***** ENTRIES SHOWN
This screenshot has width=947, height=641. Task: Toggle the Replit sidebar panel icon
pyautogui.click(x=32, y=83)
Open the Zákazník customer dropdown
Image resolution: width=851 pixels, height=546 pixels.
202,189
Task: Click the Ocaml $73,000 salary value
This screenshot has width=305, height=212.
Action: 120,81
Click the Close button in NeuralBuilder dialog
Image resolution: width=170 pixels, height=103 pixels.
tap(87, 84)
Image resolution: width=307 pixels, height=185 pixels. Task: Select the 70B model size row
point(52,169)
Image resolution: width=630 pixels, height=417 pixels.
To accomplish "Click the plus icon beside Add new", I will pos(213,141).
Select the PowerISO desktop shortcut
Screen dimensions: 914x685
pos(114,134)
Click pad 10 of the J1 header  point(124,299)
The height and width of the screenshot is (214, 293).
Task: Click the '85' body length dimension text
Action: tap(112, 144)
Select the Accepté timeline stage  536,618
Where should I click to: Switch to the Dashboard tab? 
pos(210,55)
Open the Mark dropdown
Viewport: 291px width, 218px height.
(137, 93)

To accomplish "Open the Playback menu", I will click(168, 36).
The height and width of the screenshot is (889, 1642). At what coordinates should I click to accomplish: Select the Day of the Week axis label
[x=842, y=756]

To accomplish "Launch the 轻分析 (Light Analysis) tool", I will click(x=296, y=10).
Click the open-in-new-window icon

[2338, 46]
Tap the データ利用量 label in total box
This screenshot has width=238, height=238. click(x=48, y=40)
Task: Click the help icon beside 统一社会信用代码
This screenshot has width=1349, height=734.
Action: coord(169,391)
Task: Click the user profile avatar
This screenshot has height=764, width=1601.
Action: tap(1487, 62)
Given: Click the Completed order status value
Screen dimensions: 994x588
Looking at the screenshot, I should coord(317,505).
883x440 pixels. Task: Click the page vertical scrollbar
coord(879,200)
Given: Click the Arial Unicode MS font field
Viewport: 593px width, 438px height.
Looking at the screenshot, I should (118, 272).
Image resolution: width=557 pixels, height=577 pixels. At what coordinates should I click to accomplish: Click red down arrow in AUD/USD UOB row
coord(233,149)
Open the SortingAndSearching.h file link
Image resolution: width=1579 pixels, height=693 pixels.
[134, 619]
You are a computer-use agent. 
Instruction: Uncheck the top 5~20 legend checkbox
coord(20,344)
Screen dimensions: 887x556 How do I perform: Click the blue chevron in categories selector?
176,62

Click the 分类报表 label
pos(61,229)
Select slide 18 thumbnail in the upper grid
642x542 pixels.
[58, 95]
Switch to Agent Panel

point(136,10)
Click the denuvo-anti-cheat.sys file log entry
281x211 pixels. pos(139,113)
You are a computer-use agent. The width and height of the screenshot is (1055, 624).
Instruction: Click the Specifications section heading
**********
From the line that contains "Image resolution: width=557" to the last line of the data, write out each line exactly and add nothing.

EXERCISE RESPONSE:
Image resolution: width=557 pixels, height=577 pixels. At what coordinates should I click to accomplish: Click red down arrow in AUD/USD UOB row
coord(233,149)
Open the SortingAndSearching.h file link
Image resolution: width=1579 pixels, height=693 pixels.
[134, 619]
You are a computer-use agent. 
Instruction: Uncheck the top 5~20 legend checkbox
coord(20,344)
Screen dimensions: 887x556 How do I perform: Click the blue chevron in categories selector?
176,62

Click the 分类报表 label
pos(61,229)
Select slide 18 thumbnail in the upper grid
642x542 pixels.
[58, 95]
Switch to Agent Panel

point(136,10)
Click the denuvo-anti-cheat.sys file log entry
281x211 pixels. pos(139,113)
You are a computer-use agent. The width and height of the screenshot is (1055, 624).
Instruction: Click the Specifications section heading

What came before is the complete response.